RAM is dedicated to documenting the rare disease landscape and assisting various stakeholders in successfully navigating the patient advocacy community. In order to effectively navigate the rare disease community, one must understand the unique realities of the patients, caregivers and their support systems.
In order to obtain the opportunity to gain the understanding needed in order to effectively navigate the rare disease community, trust must be developed through a vetting process. RAM offers a unique platform where members of industry and other patient advocates can join seasoned advocacy leaders in the vetting process of various stakeholders interested in learning about the complex dynamics of the rare disease advocacy landscape.
Adults Living Rare
The Rare Advocacy Movement (RAM) and The Planning Shop (TPS) have teamed up to gain a better understanding of what the rare disease landscape looks like in the U.S. for adults aged 18 and over.
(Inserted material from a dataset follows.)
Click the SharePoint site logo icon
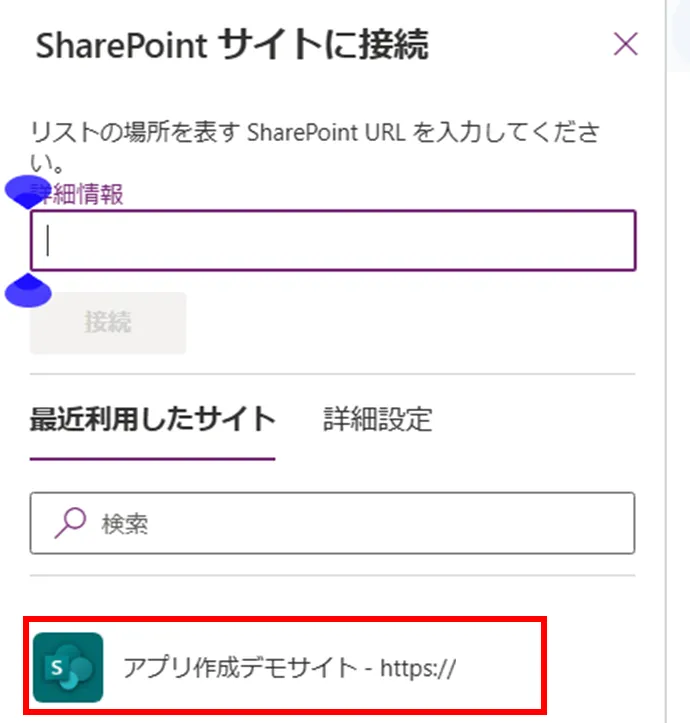 point(68,667)
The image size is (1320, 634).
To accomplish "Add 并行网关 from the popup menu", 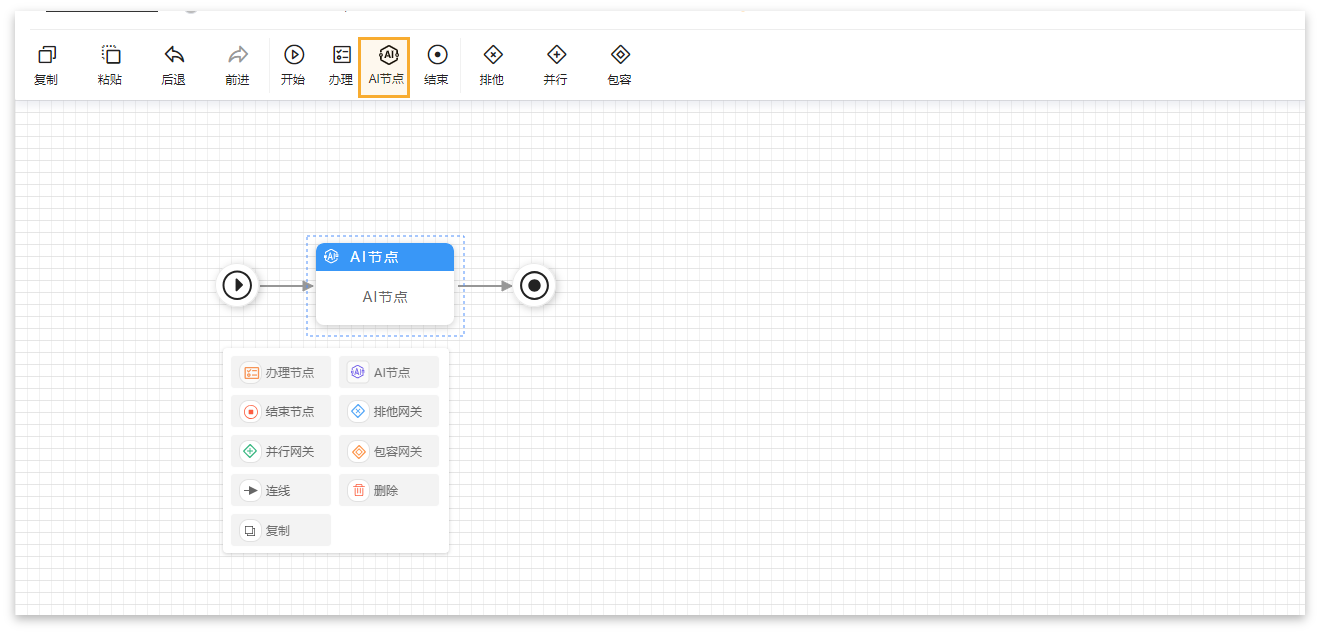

This survey will generate useful data which RAM and TPS will use in a number of campaigns to help inform public discussions about rare diseases, and raise awareness of the challenges that adults living with rare conditions face on a daily basis.
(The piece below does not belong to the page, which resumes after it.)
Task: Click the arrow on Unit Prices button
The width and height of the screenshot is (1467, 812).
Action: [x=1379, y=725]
Understanding the Evolving Perspectives of Patient Advocacy Groups and Their Role in Drug Development
The Rare Advocacy Movement (RAM) and Covance have come together for an extremely important project specifically targeting the leaders of Advocacy Groups. Upon conclusion of the data collecting process, the results of this 10 minute survey will be presented back to the marketplace and used to continue to find ways to better embed the critical pulse of the patient throughout the continuum.